Focussing on the developer persona, Böckeler described her experiment with using LLMs to onboard onto an open source project and deliver a story against a legacy software project. To understand the capabilities and limits of AI tooling, she used LLMs to work on a ticket from the backlog of the open-source project Bhamni. Böckeler wrote about her use of LLMs in comprehending the ticket, the codebase, and understanding the bounded context of the project.
Böckeler’s main tools comprised of an LLM using RAG (Retrieval Augmented Generation) to provide insights based on the content of Bhamni’s wiki. She offered the LLM a prompt containing the user story and asked it to “explain the Bhamni and health care terminology” which it mentioned. Böckeler wrote:
I asked more broadly, “Explain to me the Bahmni and healthcare terminology in the following ticket: …”. It gave me an answer that was a bit verbose and repetitive, but overall helpful. It put the ticket in context, and explained it once more. It also mentioned that the relevant functionality is “done through the Bahmni HIP plugin module”, a clue to where the relevant code is.
Speaking on the InfoQ Podcast in June, Meryem Arik, co-founder/CEO at TitanML, described the use of LLMs with RAG performing as “research assistant” being “the most common use cases that we see as a 101 for enterprise.” While Böckeler did not directly name her RAG implementation beyond describing it as a “Wiki-RAG-Bot”, Arik spoke extensively about the privacy and domain-specialisation benefits that can be gained from a custom solution using a range of open models.
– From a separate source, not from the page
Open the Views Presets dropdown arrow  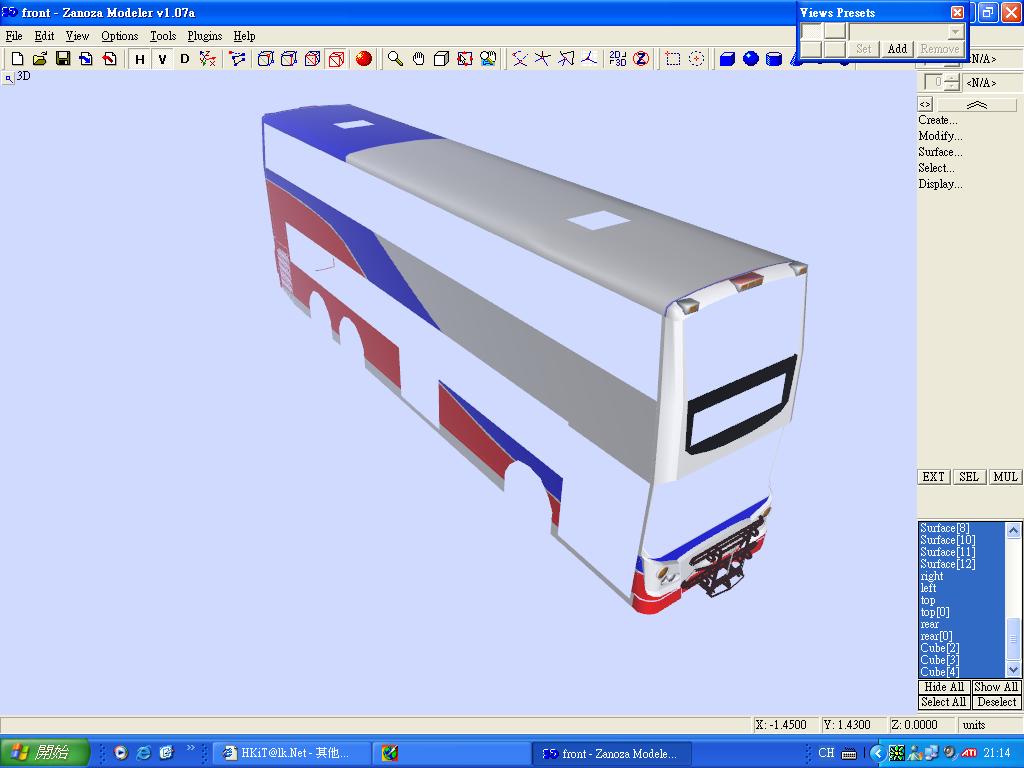pos(956,32)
She said:
So actually, if you’re building a state-of-the-art RAG app, you might think, okay, the best model for everything is OpenAI. Well, that’s not actually true. If you’re building a state-of-the-art RAG app, the best generative model you can use is OpenAI. But the best embedding model, the best re-ranker model, the best table parser, the best image parser, they’re all open source.
To understand the code and target her changes, Böckeler wrote that she “fed the JIRA ticket text” into two tools used for code generation and comprehension, Bloop and Github Copilot. She asked both tools to help her “find the code relevant to this feature.” Both models gave her a similar set of pointers, which she described as “not 100% accurate,” but “generally useful direction.” Exploring the possibilities around autonomous code-generators Böckeler experimented with Autogen to build LLM based AI agents to port tests across frameworks, she explained:
Agents in this context are applications that are using a Large Language Model, but are not just displaying the model’s responses to the user, but are also taking actions autonomously, based on what the LLM tells them.
Böckeler reported that her agent worked “at least once,” however it “also failed a bunch of times, more so than it worked.” InfoQ recently reported on a controversial study by Upwork Research Institute, pointing at a perception from those sampled that AI tools decrease productivity, with 39% of respondents stating that “they’re spending more time reviewing or moderating AI-generated content.” Naiburg calls out the need to ensure that teams remain focused on value and not just the output of AI tools:
One word of caution – the use of these tools can increase the volume of “stuff”. For example, some software development bots have been accused of creating too many lines of code and adding code that is irrelevant. That can also be true when you get AI to refine stories, build tests or even create minutes for meetings. The volume of information can ultimately get in the way of the value that these tools provide
Commenting on her experiment with Autotgen, Böckeler shared a reminder that the technology still has value in “specific problem spaces,” saying:
These agents still have quite a way to go until they can fulfill the promise of solving any kind of coding problem we throw at them. However, I do think it’s worth considering what the specific problem spaces are where agents can help us, instead of dismissing them altogether for not being the generic problem solvers they are misleadingly advertised to be.